Honorary Oscars bestowed on Donald Sutherland, Agnes Varda, Charles Burnett and Owen Roizman at Governors Awards
Amid fresh allegations of sexual harassment, Hollywood takes a step back to honour four film industry veterans, and Dustin Hoffman, the subject of some of the allegations, receives warm applause as he presents one of the Oscars
The film industry kicked into awards season at the weekend with the Governors Awards, even as it reels from a widening sexual harassment scandal.
Stars donned black tie and formal gowns to walk the red carpet of the glamorous Academy of Motion Picture Arts and Sciences event honouring writer-director Charles Burnett, cinematographer Owen Roizman, actor Donald Sutherland and director Agnes Varda.
Each received Oscar statuettes for their distinguished careers in the annual ceremony. But the event was clouded by still more breaking harassment revelations, including the suspension of Supergirl TV producer Andrew Kreisberg for sexual misconduct claims.
“The good news is that tonight it’s about celebrating these four people,” actor Andrew Garfield said on the red carpet in Los Angeles, praising the Oscar honorees while acknowledging the harassment victims.
“[This event] is isolated from the horrific revelations that are occurring daily in our industry and all industries where there are abuses of power. This is an endemic, patriarchal, toxic masculine issue that’s coming to the surface now,” said Garfield. “These people have opened the floodgates and begun the healing.”

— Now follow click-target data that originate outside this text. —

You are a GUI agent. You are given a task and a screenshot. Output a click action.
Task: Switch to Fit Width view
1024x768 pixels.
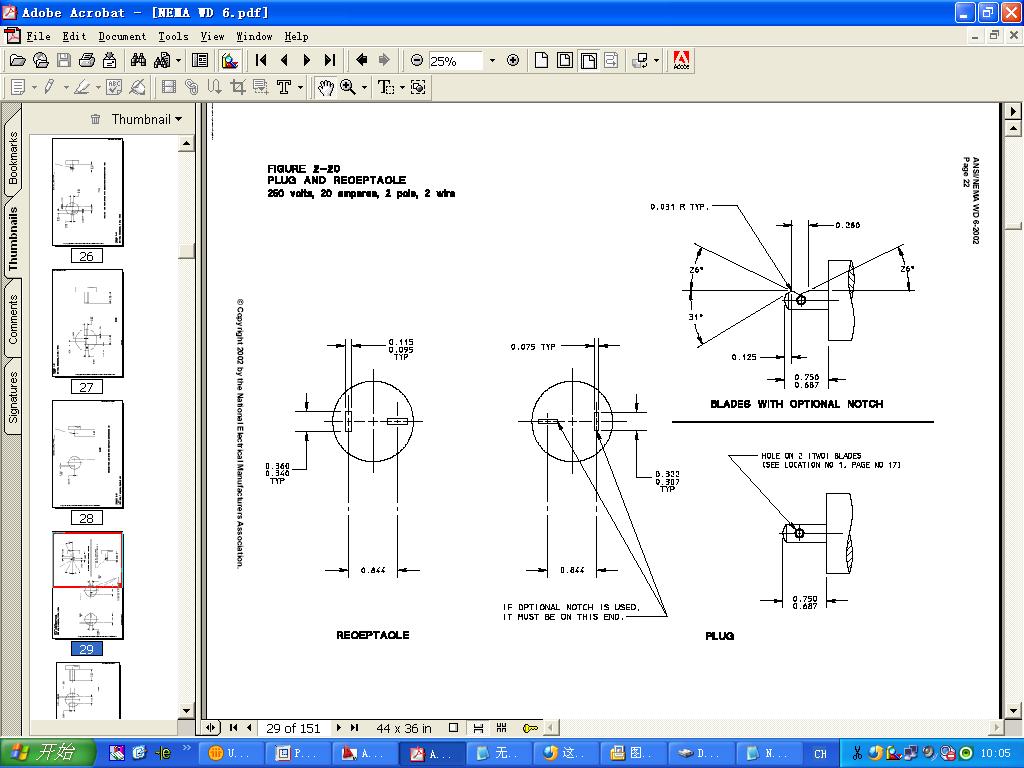pos(589,61)
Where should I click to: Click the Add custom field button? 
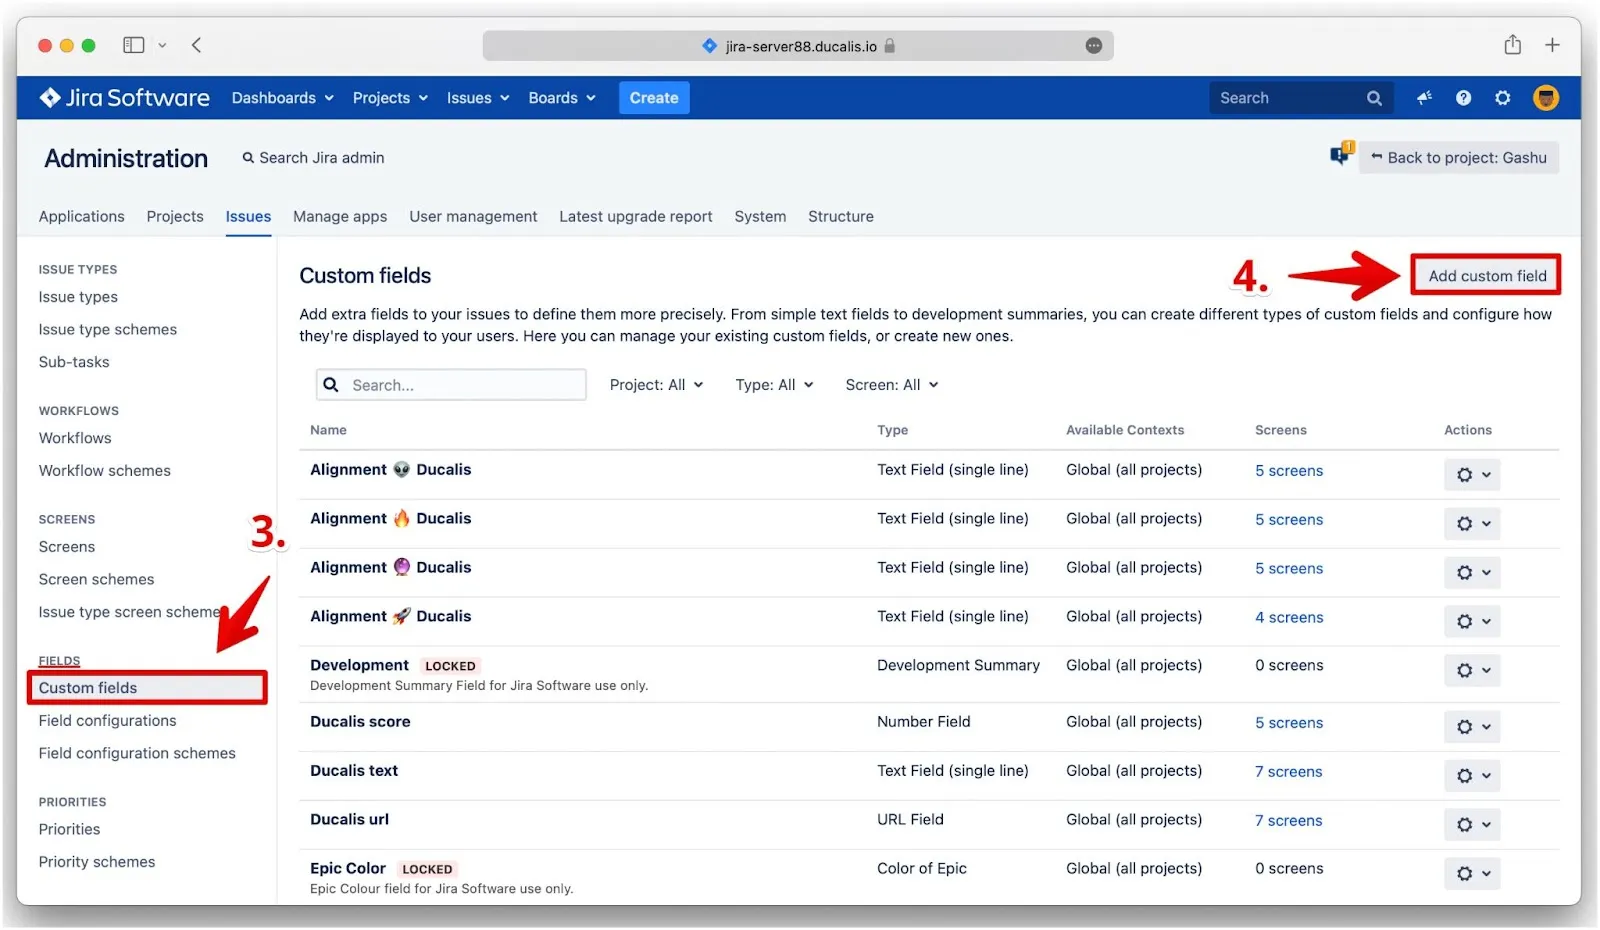coord(1485,275)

The speeches inside the Governors Awards did not once touch on the harassment scandal as each honoree, chosen by the academy’s 54-member leadership board, was extolled.

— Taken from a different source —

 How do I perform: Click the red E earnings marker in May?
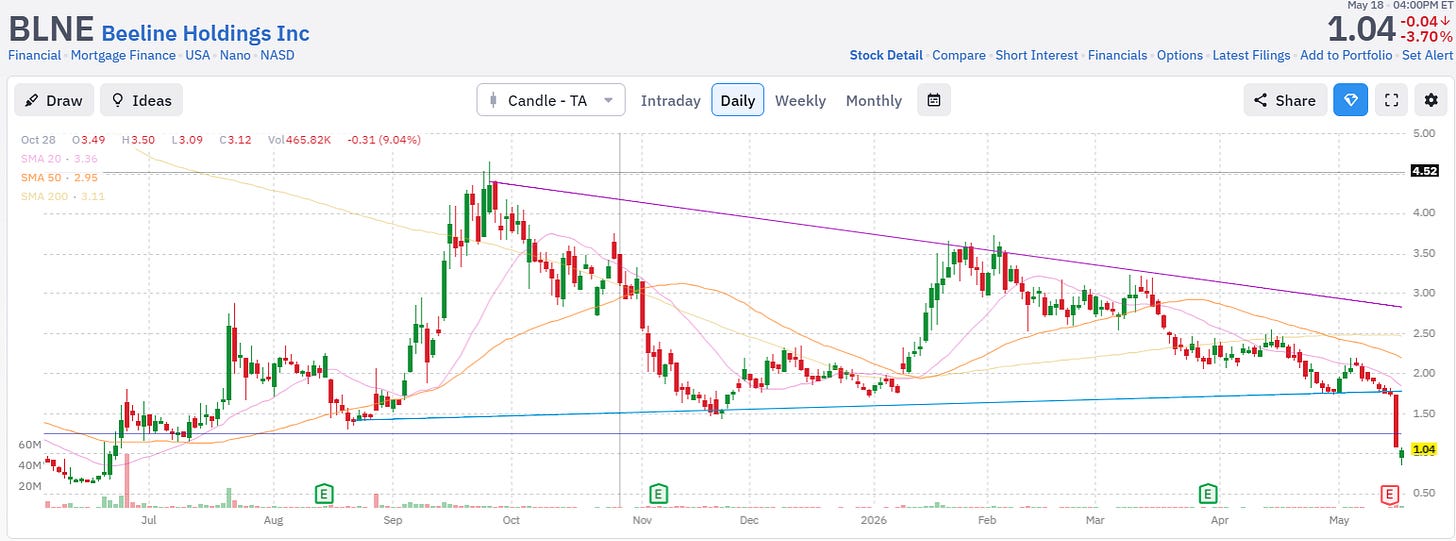coord(1389,493)
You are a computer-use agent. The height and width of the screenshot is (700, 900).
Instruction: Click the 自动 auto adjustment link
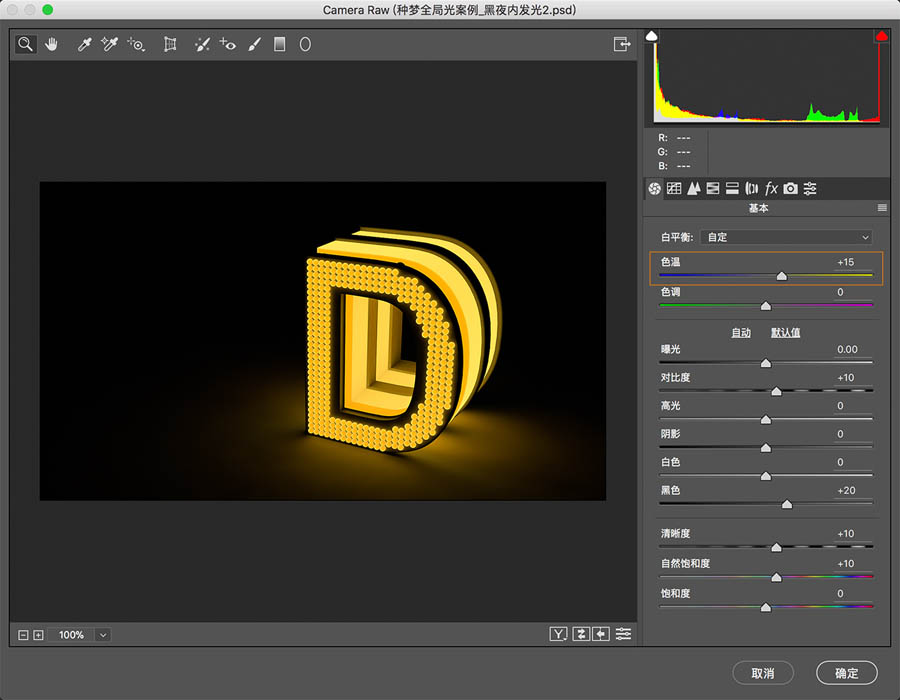[x=741, y=332]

Jennifer Lawrence presented the Oscar to her Hunger Games co-star Donald Sutherland, who she says “took me under his wing” as a newbie actress.
“For someone as generous and talented it’s odd to think that Donald Sutherland has never won an Oscar before tonight,” said Lawrence, mentioning some of the actor’s “iconic roles” (Ordinary People, MASH, The Dirty Dozen, Klute). “His work is movie magic at its best.”
Holding his Oscar, Sutherland, 82, admitted he had been “beset by my mind’s unrelenting interrogation of me demanding to know if I deserve this”. But he found solace and justification in the words of the great comedian Jack Benny.
“[Benny] said, as I say to you now, ‘I don’t deserve this. But I have arthritis. And I don’t deserve that either,’” said Sutherland, exiting to rousing cheers.
Dustin Hoffman, who has been accused in two separate harassment incidents, received healthy applause from the audience when presenting the Oscar to his Tootsie cinematographer Owen Roizman, 81 (The French Connection, The Exorcist, Network).
“Thank for sharing with us your remarkable gift,” said Hoffman. Roizman was moved to tears in his acceptance speech.
Jessica Chastain and Angelina Jolie were part of a group of prominent Hollywood women who praised honoree Agnes Varda, pioneer of the French New Wave filmmaking movement. Varda, 89, called them “my feminist guardian angels”.
The French director was so pleased to have won the Oscar that she announced from the stage, “Tonight I feel like dancing, the dance of cinema”. Varda joyfully broke into twirls with Jolie.
Ava DuVernay brought director Charles Burnett (Killer of Sheep, To Sleep with Anger) onto the stage, saying the African-American trailblazer was “a giant, a legend to us, an icon long before today”.
Burnett, 73, told of a teacher who pointed a finger at him as a young student saying, “You’re not going to be anything.” The award definitively proved the teacher wrong.
“I don’t know if he’s still around,” said Burnett. “If he is, I do hope he reads the trades.”
Meanwhile, Spanish filmmaker Alejandro Gonzalez Inarritu (The Revenant, Birdman, Babel) received only the 18th Special Oscar awarded in academy history for his virtual-reality installation Carne y Arena, allows individuals to experience the refugee crisis occurring at the US-Mexican border through the eyes of the refugees’ own journeys.